-- Tasks to complete --
1. According to the Tucson post, how long is the writer's almost daily Bikram Yoga session?
2. Decide whether each statement agrees with the Tucson post. Answer yes or no, and quote the deciding words from the post.
(a) The writer adopted Sake from a shelter about five years ago.
(b) The writer has visited Alaska before.
(c) The grandmother's house is within walking distance of many places.
3. Copy the part of the Tucson post that starts at "When I’m not" and ends at "our road trip.".

Unfortunately the world of health insurance is so muddled that the only way my grandmother’s antibiotic treatment is covered is if she stays at the rehab center until she finishes her second six-week course of medication. So I do what I can to ease her boredom by visiting her in the early afternoons, and we often sit outside and chat with a nice woman from the Congo who is recuperating from a stroke. Thankfully I never tire of hearing about the past lives of others, whether it is about pre-war Holland, post-war Ecuador, or traditional birthing practices of the Congo. It’s also fortunate that the elderly seem more than eager to share their stories and reminisce about their youth, and I am a willing receptacle for their memories.

I am living alone at my grandmother’s house, and unfortunately she lives in a suburb north of Tucson that is not within walking distance of much. Driving in this city is INSANE.  The main roads are six lanes wide, and there are very few stop signs or protected left turns. Because of this I haven’t ventured too far away from the neighborhood, but luckily I found a Bikram Yoga studio nearby where I go for an almost daily 90-minute torture session in a hot, humid, stinky room. The actual exercises and positions utilized in this kind of “yoga” are not incredibly difficult, but the near 100-degree heat and extreme humidity make this a very sweaty, dizzying, and in the end, rewarding experience. It doesn’t fulfill me spiritually in the same way that other, more traditional styles of yoga do, but at least it gets my blood moving and keeps me from going stir crazy.

When I’m not busy with Bikram or locking my keys in my truck (thank you, AAA!), I am cooking for myself using Paleo-diet friendly ingredients. I first went on this diet at the beginning of the year, and I was amazed at the results I noticed within just one month. The diet stresses fresh vegetables, fruits, meats, eggs, nuts, and other items that are considered “natural” to the ancient human condition. I already don’t eat wheat or dairy, and “going Paleo” just means I also cut out other grains like rice, and corn, and avoid overly processed foods. It’s a really great way to keep healthy, and this combined with Bikram will help me “detox” from all the noshing that occurred during the last month of our road trip.

I have also been enjoying the company of my cat, Sake. I was very fortunate to find a wonderful foster mom for Sake while the rest of us hit the road, but now that I knew I would be more stationary I decided to take her with me to relieve some of my loneliness. I love this cat, but after all I have experienced with her I have to say I might never have another. I adopted her from a shelter about five years ago, and when I took her home she was already a year old and had birthed a litter of feral kittens. Since I have owned her, her health problems have ranged from severe skin allergies to major scent gland infections to chronic arthritis. When I brought her to Tucson and let her out of her carrier I noticed she walked like she was three sheets to the wind. She was always a little on the loopy side, but at this point she couldn’t walk in a straight line to save her life! I brought her to the vet, and it was determined that she may have “bilateral vestibular disease,” which I think is a fancy way of saying serious double ear-infections.  She is on a course of antibiotics, but there is a possibility she may never fully recover. She is a very happy, loving cat otherwise, and her quality of life is still quite good, despite the apparent heart murmur that she has also acquired. I think I should just stop taking her to the vet!

In my spare time I read, research potential careers, or as a last resort, watch television. The other day I decided on a whim to apply for a position as a Park Ranger for the National Park System…at Kenai Fjords, Alaska! I have no idea how competitive the position is, or whether or not I will even make it through the first cut. I have never even been to Alaska! Ironically that seemed as good a reason as any to apply, and since I am determined to avoid a traditional office job for the time being, I might as well venture out on a limb or two while I can! In the meantime you can find me in Tucson, white-knuckling the steering wheel, sweating profusely while attempting to balance on one foot, sunbathing in December, or making dinner plans with octogenarians. Jealous yet?

-- Records provided --
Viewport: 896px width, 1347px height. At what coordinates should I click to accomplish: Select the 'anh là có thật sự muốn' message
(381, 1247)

--

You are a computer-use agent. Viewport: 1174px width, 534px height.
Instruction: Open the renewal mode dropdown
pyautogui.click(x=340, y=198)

---

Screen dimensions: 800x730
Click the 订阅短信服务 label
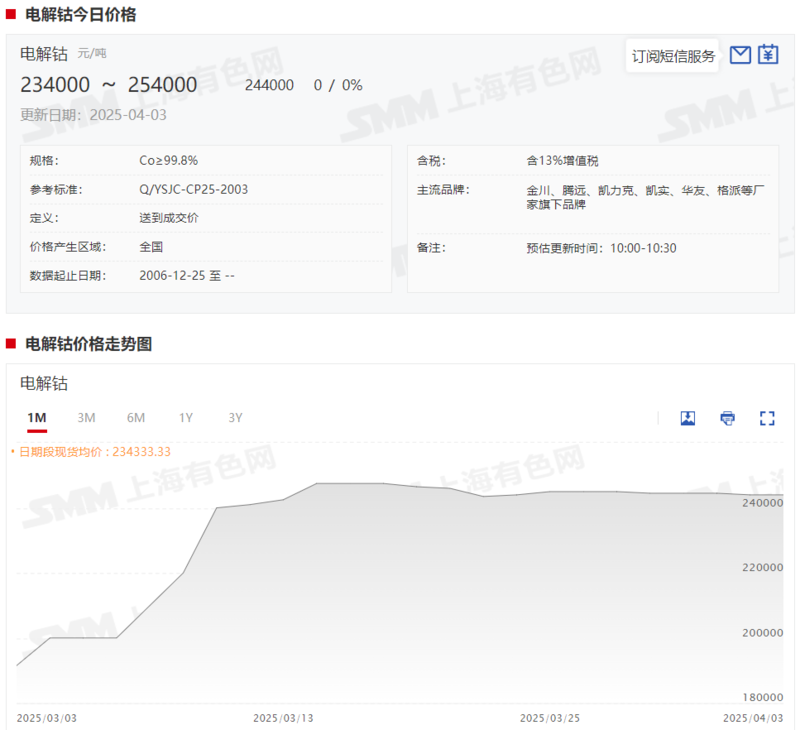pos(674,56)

-- Task answers --
1. 90 minutes.

2.
(a) Yes: "I adopted her from a shelter about five years ago"
(b) No: "I have never even been to Alaska!"
(c) No: "not within walking distance of much"

3.
When I’m not busy with Bikram or locking my keys in my truck (thank you, AAA!), I am cooking for myself using Paleo-diet friendly ingredients. I first went on this diet at the beginning of the year, and I was amazed at the results I noticed within just one month. The diet stresses fresh vegetables, fruits, meats, eggs, nuts, and other items that are considered “natural” to the ancient human condition. I already don’t eat wheat or dairy, and “going Paleo” just means I also cut out other grains like rice, and corn, and avoid overly processed foods. It’s a really great way to keep healthy, and this combined with Bikram will help me “detox” from all the noshing that occurred during the last month of our road trip.